Book Review: Thesaurus of Claim Construction

Robert C. Kahrl and Stuart B. Soffer, Thesaurus of Claim Construction. OxfordUniversity Press, 2011.  ($295.00, softcover, ISBN 9780199737116, 1050 pages).

As the introduction to Thesaurus of Claim Construction explains, claim construction is a major phase of patent litigation where the meaning and scope of the claims themselves–the parts of a patent where the inventor states what the invention is and what it can do–is determined by the court.  The outcome of this definition phase is crucial to the respective infringement and invalidity positions of the parties.  The scope determines whether the claims are broad enough to cover the accused products or process at issue and determines whether the claims are broad enough to cover products or processes that were part of the prior art.  This reference book contains over 7000 definitions from over 700 claim construction rulings, arranged largely alphabetically, covering over 1100 patents in more than 200 patent classes.  Thesaurus of Claim Construction is designed for patent practitioners, patent litigators, researchers, and parties to litigation and their in-house counsel.  It would also be of benefit to law students pursuing intellectual property practice, as long as price is not an obstacle.  It is recommended for libraries who can afford to pay almost $300 for a single volume print source that will need regular updating to keep it current.

Chapter 1, “How to Use This Book,” details the book’s sources, structure, and context.  Chapter 2 covers the “Outline of the Law of Claim Construction.”  It discusses in depth the changes in the law resulting from the 1995 Markman case.  Chapters 3 and 6 contain over 700 pages of terms.  Each entry contains the definitions, with any references used by the court in its evaluation of the entry.  This is followed by the patent number, class, and subclass, number of claims, and related patent information.  Docket information follows, including the case title, docket number, judicial district, date of the construction order or document, and stage of proceedings.  Chapters 4-5 cover the outline of the law construing “means-plus-function” elements, and “means-plus-function” terms.  Three very helpful appendices provide an index of keywords in context, a table of dictionary references, and a table of cases.
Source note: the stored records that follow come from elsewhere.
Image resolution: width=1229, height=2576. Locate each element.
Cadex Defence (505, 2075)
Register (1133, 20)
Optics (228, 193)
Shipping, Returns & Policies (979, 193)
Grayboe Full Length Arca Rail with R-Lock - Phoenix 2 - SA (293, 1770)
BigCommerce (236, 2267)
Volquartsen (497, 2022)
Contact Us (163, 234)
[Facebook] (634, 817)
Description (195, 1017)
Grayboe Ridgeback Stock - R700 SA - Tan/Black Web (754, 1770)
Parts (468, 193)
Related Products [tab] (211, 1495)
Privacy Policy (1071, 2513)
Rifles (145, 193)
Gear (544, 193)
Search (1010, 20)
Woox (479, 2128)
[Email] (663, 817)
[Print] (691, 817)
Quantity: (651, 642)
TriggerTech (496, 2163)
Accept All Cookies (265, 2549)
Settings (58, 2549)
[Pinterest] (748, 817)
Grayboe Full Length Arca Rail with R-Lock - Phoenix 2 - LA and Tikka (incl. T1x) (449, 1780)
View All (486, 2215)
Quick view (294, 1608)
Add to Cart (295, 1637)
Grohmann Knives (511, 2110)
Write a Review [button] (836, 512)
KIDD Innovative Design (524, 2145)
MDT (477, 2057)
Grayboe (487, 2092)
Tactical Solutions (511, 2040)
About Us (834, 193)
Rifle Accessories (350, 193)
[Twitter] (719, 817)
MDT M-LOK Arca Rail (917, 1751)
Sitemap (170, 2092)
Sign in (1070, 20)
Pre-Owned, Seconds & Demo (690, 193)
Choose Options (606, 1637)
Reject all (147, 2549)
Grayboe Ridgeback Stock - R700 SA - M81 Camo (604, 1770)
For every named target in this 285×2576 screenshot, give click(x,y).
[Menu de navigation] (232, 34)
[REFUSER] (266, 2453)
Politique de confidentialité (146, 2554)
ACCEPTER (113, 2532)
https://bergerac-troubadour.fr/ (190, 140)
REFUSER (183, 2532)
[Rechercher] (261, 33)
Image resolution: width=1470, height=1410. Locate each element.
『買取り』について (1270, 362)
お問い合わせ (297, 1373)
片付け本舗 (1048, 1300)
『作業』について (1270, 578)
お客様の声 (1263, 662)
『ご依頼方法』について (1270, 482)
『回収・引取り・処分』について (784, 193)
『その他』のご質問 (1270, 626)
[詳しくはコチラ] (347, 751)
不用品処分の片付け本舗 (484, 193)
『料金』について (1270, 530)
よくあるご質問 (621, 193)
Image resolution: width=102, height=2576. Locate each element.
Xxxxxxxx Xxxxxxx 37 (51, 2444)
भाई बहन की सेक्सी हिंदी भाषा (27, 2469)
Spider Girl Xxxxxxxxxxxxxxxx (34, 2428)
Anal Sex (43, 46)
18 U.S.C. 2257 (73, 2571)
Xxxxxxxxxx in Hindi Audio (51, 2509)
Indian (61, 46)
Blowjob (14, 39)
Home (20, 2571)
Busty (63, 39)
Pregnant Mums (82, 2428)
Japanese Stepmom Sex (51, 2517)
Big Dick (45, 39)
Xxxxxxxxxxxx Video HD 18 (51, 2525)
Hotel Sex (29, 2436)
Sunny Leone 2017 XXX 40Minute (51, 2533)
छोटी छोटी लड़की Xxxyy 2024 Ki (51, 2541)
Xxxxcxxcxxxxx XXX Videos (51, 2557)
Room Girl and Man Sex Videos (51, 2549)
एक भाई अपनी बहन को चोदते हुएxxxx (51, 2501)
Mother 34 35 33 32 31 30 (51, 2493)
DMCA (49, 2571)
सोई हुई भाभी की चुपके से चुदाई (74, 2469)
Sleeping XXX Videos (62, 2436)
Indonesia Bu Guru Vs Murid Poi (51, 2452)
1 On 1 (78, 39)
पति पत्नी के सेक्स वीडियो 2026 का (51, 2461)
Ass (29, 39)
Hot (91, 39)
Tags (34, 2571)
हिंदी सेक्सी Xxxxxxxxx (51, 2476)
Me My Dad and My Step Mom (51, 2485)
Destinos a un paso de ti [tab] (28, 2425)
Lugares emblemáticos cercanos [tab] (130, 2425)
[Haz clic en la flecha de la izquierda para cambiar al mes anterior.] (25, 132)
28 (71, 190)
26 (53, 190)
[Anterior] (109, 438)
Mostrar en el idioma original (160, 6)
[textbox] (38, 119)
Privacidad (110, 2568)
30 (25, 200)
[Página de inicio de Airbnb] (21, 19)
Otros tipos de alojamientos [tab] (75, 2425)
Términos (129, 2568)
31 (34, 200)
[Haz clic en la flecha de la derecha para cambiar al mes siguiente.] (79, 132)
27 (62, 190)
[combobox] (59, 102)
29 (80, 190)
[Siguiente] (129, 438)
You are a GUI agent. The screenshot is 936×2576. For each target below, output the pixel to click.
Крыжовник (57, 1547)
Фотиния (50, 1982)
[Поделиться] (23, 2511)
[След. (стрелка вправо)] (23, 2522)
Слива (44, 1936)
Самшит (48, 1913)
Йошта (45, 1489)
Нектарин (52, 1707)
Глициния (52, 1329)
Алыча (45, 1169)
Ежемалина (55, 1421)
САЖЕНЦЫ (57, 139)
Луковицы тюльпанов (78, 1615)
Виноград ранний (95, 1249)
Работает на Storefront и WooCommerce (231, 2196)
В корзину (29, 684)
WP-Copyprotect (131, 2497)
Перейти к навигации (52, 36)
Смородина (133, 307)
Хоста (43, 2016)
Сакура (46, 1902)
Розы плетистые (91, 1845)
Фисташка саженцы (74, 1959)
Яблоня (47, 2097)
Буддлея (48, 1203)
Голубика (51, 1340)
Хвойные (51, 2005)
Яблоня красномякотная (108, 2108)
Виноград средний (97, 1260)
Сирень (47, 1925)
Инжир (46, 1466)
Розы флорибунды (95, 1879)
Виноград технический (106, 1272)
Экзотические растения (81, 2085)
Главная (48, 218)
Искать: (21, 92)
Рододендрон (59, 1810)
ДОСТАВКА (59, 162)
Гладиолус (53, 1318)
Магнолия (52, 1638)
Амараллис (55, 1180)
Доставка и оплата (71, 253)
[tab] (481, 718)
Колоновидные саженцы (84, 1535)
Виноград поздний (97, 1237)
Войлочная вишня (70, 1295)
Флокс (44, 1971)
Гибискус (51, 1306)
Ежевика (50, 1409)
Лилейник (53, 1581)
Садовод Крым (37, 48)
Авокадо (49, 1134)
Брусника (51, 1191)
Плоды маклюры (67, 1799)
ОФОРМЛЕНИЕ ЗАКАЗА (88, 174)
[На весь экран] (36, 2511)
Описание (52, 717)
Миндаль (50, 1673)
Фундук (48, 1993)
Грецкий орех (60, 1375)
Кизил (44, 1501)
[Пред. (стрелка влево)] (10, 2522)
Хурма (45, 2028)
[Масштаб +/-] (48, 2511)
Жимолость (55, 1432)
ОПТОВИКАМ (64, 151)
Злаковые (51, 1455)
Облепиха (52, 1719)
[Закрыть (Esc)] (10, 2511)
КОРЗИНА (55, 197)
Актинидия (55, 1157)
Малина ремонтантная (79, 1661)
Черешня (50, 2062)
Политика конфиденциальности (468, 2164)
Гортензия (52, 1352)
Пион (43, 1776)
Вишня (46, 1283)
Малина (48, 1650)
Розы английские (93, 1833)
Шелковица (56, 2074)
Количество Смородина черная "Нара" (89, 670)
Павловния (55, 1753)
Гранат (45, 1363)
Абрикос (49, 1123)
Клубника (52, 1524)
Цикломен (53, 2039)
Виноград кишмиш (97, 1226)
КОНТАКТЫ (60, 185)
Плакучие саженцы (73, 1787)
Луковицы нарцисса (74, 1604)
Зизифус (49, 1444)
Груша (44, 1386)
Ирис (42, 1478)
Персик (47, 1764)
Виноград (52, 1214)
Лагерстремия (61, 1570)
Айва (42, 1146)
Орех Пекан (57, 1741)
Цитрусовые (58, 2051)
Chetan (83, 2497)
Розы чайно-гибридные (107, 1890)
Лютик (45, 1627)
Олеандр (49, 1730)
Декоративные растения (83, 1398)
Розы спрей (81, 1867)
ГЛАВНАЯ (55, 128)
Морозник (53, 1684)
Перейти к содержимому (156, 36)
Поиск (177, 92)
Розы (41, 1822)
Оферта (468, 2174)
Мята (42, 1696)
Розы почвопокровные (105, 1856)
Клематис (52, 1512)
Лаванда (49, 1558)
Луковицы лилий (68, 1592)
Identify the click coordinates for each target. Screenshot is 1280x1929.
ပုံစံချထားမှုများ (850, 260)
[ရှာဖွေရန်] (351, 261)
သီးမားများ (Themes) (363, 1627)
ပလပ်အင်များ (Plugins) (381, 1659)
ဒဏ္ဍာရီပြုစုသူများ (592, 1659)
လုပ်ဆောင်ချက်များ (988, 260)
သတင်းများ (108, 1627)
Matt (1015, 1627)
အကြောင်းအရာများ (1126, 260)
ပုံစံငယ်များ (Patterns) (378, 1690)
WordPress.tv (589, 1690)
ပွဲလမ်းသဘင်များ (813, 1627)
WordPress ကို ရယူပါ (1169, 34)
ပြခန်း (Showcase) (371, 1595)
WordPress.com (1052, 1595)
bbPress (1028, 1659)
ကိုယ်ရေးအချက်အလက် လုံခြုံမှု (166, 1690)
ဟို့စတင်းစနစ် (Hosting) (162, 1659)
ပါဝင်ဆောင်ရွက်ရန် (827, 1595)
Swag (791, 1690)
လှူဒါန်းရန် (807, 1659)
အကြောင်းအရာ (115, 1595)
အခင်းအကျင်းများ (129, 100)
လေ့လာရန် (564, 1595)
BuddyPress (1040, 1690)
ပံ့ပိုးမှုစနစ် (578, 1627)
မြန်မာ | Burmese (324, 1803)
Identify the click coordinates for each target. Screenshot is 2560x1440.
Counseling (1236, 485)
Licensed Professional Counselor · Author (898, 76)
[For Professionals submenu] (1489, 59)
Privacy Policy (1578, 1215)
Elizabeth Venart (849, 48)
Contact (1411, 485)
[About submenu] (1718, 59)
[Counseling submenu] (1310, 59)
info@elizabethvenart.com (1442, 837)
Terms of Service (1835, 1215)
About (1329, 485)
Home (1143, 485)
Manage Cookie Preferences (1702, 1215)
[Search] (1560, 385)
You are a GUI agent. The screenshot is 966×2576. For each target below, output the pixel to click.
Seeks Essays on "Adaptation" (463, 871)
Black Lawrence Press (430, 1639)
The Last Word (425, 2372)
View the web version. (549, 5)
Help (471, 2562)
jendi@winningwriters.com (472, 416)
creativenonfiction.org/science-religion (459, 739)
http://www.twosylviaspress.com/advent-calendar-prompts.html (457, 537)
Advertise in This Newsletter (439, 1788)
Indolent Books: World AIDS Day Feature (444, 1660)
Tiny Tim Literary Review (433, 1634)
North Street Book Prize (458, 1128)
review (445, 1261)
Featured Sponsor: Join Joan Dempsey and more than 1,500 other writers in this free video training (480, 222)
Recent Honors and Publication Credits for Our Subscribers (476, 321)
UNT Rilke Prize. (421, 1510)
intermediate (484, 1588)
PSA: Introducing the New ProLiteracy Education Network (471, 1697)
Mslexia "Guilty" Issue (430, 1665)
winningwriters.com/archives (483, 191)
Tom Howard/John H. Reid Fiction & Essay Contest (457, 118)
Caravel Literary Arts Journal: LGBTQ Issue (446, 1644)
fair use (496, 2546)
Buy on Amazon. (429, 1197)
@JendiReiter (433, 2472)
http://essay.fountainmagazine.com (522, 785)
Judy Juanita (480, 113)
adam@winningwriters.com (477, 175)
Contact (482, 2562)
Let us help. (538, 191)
The authors are highly qualified to write this work and spent several years compiling it.  Robert Kahrl practiced law for over thirty years as a patent litigation specialist.  Stuart Soffer is a technical expert on intellectual property issues regarding software, online and digital rights, and related matters.  Thesaurus of Claim Construction is a unique and excellent print reference to provide the patent practitioner with access to previous rulings on the same or similar terms to the ones that the practitioner is researching.

Donna M. Fisher is a law librarian at Senniger Powers LLP in St. Louis MO.